Le député de la 3e circonscription de Paris, membre du premier cercle d’Emmanuel Macron et discrète cheville ouvrière d’En marche, s’invite au premier plan avec le projet de loi sur le « droit à l’erreur », dont il est le rapporteur en ce début d’année. Il s’attelle aussi à l’ancrage du mouvement présidentiel dans la capitale.

Par Vincent Michelon

Des quatre mousquetaires d’Emmanuel Macron, on connaît surtout Benjamin Griveaux, l’inévitable porte-parole du gouvernement. Deux autres, Ismaël Emelien et Cédric O, conseillers à l’Élysée, gravitent dans le premier cercle du pouvoir. Le quatrième larron, lui, serait presque passé sous les radars. Seuls les électeurs de la 3e circonscription de Paris et les habitués du Palais-Bourbon ont pu se familiariser avec le visage de celui qui, l’air de rien, a raflé en juin dernier cette portion des 17e et 18e   arrondissements à Annick Le-petit (PS), confortablement porté par la déferlante de La République en marche (LREM).

 

Mais voici venue l’heure de Stanislas Guerini.
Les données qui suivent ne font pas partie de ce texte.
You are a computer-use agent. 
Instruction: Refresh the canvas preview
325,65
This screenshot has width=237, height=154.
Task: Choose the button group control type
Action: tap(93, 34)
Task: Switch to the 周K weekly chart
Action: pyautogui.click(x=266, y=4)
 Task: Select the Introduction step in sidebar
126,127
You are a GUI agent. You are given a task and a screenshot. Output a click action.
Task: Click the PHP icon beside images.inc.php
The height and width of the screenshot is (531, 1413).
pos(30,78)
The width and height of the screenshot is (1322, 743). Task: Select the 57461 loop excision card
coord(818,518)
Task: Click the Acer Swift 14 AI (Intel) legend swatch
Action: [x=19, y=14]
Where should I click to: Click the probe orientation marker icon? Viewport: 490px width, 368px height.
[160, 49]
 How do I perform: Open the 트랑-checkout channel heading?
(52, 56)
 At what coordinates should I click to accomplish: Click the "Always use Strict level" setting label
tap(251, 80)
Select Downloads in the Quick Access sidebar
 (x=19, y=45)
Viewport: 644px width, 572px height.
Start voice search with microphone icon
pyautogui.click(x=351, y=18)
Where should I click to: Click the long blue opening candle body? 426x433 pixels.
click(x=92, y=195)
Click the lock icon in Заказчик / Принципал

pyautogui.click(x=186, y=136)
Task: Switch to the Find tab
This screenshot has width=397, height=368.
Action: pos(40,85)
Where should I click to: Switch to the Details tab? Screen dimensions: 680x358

Le quatrième homme, rapporteur du projet de loi sur le « droit à l’erreur », enchaîne désormais les interventions pour défendre cette promesse phare d’Emmanuel Macron. « Stan », pour les intimes, 35 ans, est du même âge et de la même trempe que ses acolytes. Affable comme Benjamin Griveaux, poli et posé comme le secrétaire d’État Julien Denormandie, un autre proche du cercle macronien, surdiplômé comme eux – il a fait HEC, après le lycée Henri-IV. « Quelqu’un de très sympa, de très souriant », abonde même son adversaire malheureuse du second tour, Valérie Nahmias, conseillère UDI de Paris, qui lui trouve tout de même un air un peu lisse. « Il est comme ça avec tout le monde », croit-elle savoir. La « bienveillance » version LREM, théorisée et revendiquée par le mouvement depuis la campagne présidentielle.